TASK REQUIREMENTS
Set down, word for word, the line with "Screen dimensions: 893x304" and the lines after it through the final line of the data below, without pictures.

[Collected data entries]

▬▬▬▬▬▬

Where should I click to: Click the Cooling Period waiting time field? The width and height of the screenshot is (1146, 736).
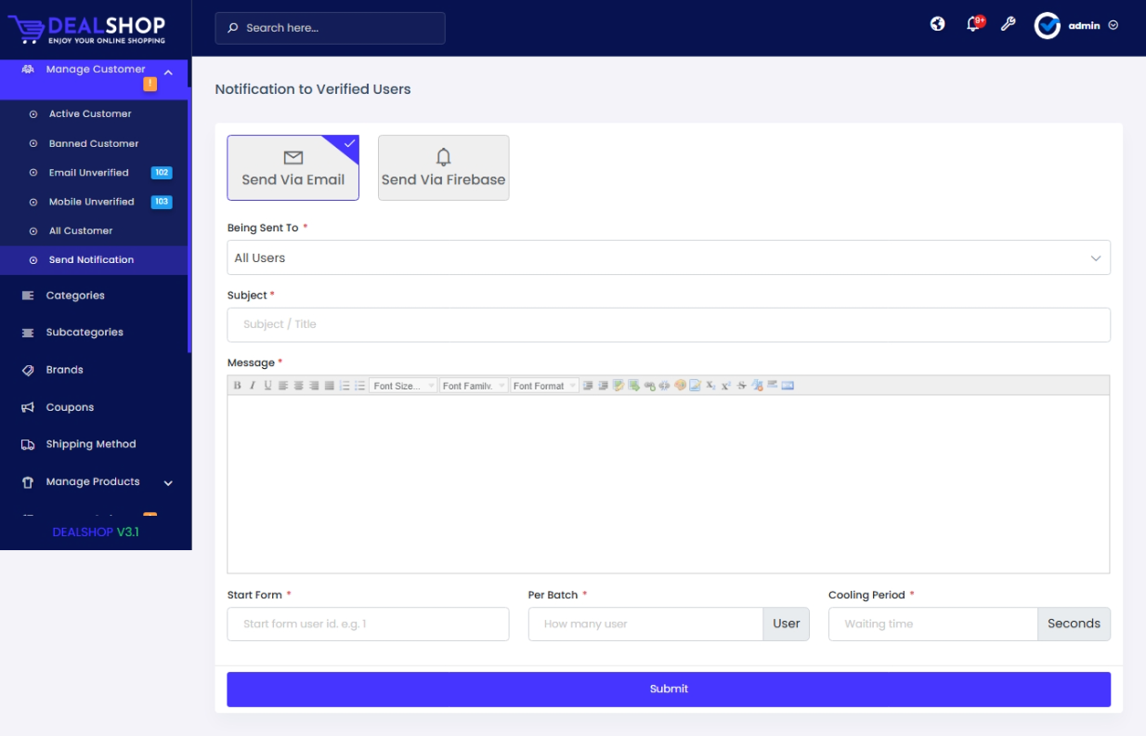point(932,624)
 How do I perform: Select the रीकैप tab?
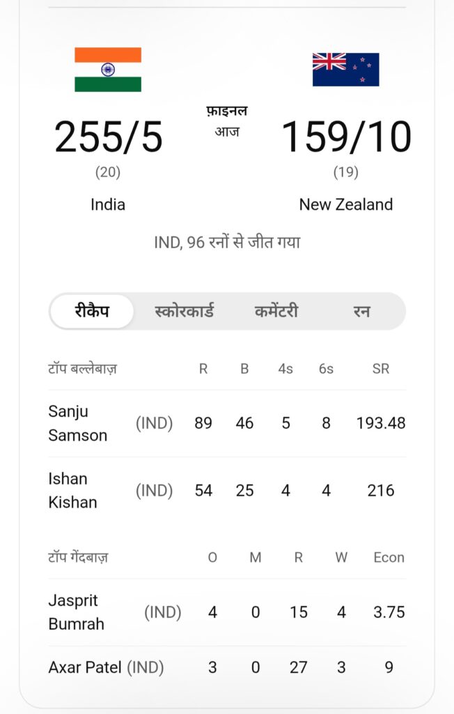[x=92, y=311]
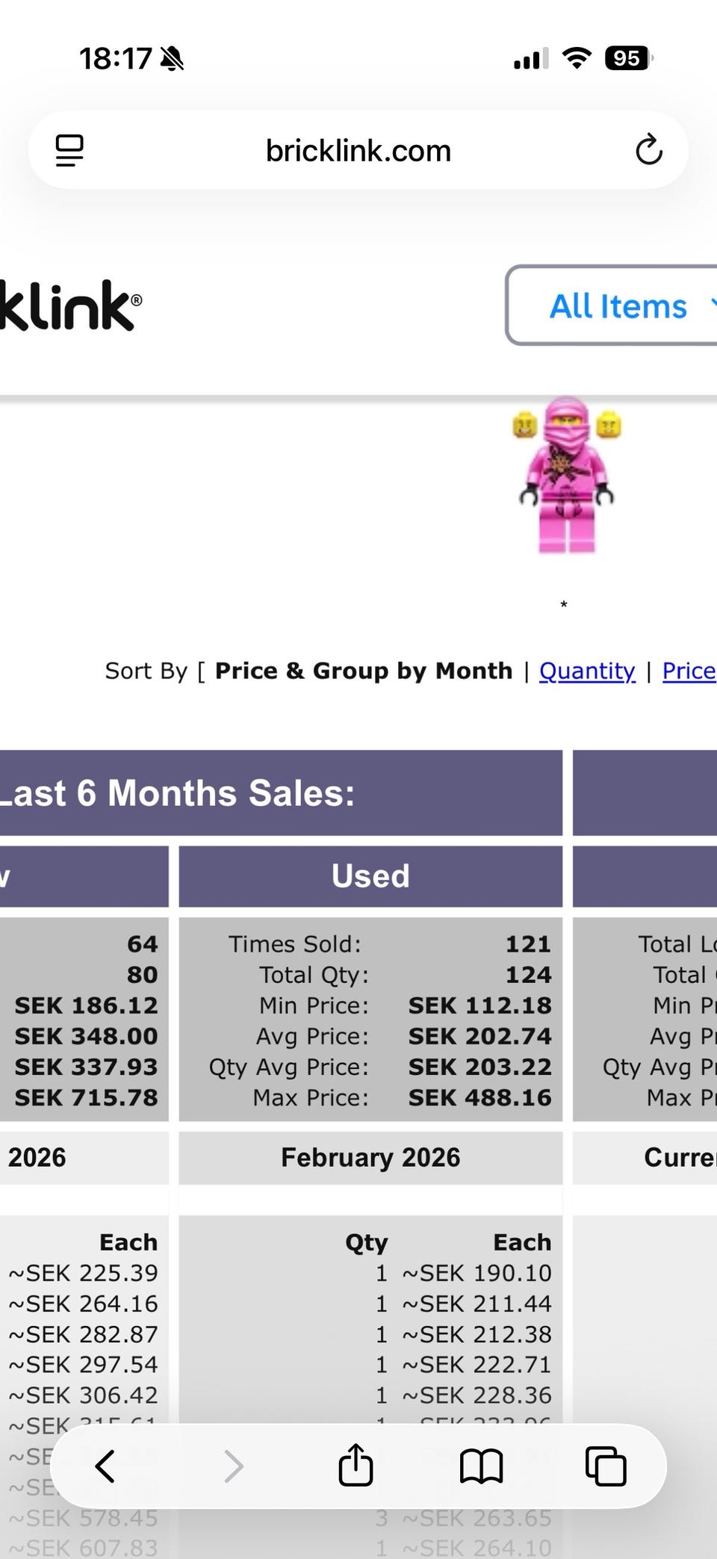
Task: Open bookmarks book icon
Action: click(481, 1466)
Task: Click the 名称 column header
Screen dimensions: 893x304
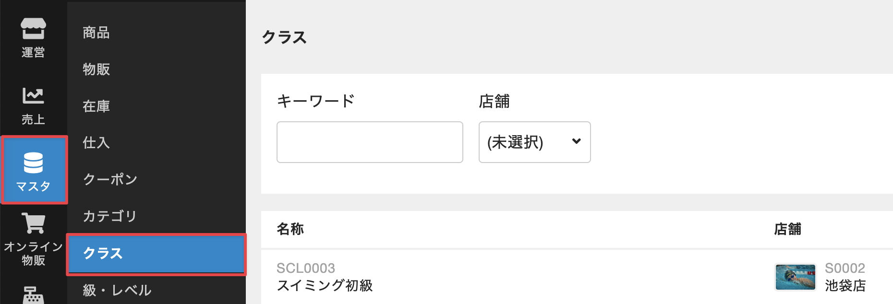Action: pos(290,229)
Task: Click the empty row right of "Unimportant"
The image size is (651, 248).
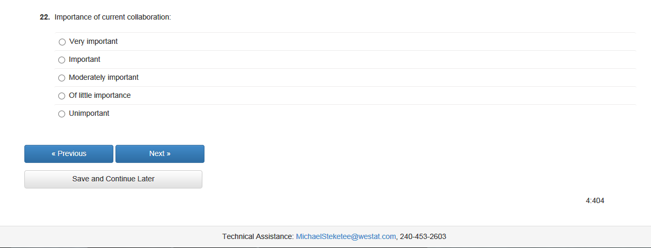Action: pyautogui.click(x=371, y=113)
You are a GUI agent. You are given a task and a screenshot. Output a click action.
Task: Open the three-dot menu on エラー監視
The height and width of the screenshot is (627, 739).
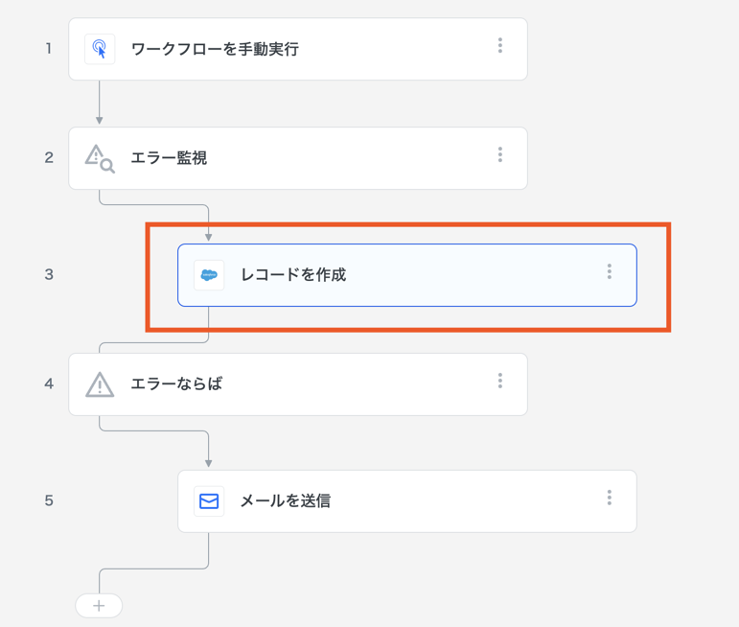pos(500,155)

▬▬▬▬▬▬

FINISHED EXERCISE
Screen dimensions: 893x304
Action: pos(290,229)
Task: Click the empty row right of "Unimportant"
The image size is (651, 248).
Action: pyautogui.click(x=371, y=113)
You are a GUI agent. You are given a task and a screenshot. Output a click action.
Task: Open the three-dot menu on エラー監視
The height and width of the screenshot is (627, 739).
pos(500,155)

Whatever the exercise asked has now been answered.